• [Problem requirements]: In the listing below, locate the line containing "Image resolution: width=720" and copy it and every line after it through the end, exactly as written, leaving out any pictures.
*** Opening Supplied records ***
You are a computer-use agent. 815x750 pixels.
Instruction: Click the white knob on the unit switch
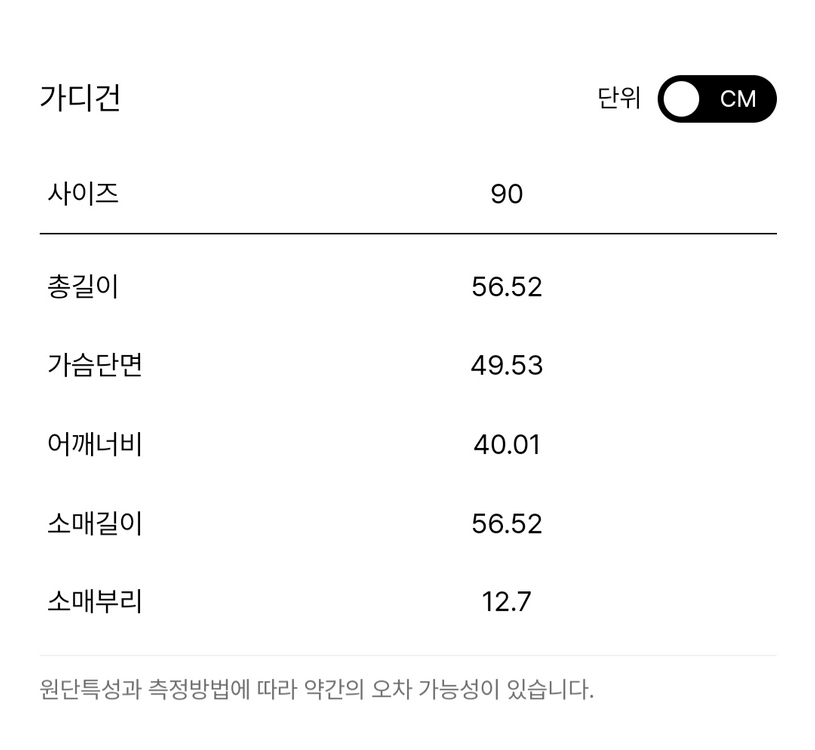pyautogui.click(x=683, y=99)
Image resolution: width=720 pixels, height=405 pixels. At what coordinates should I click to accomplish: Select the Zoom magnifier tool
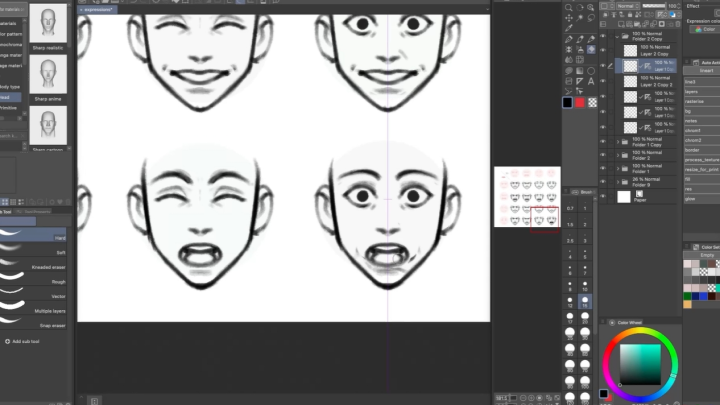(568, 7)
*** Closing Supplied records ***
• [Task output]:
Image resolution: width=720 pixels, height=405 pixels. At what coordinates should I click to accomplish: Select the Zoom magnifier tool
(568, 7)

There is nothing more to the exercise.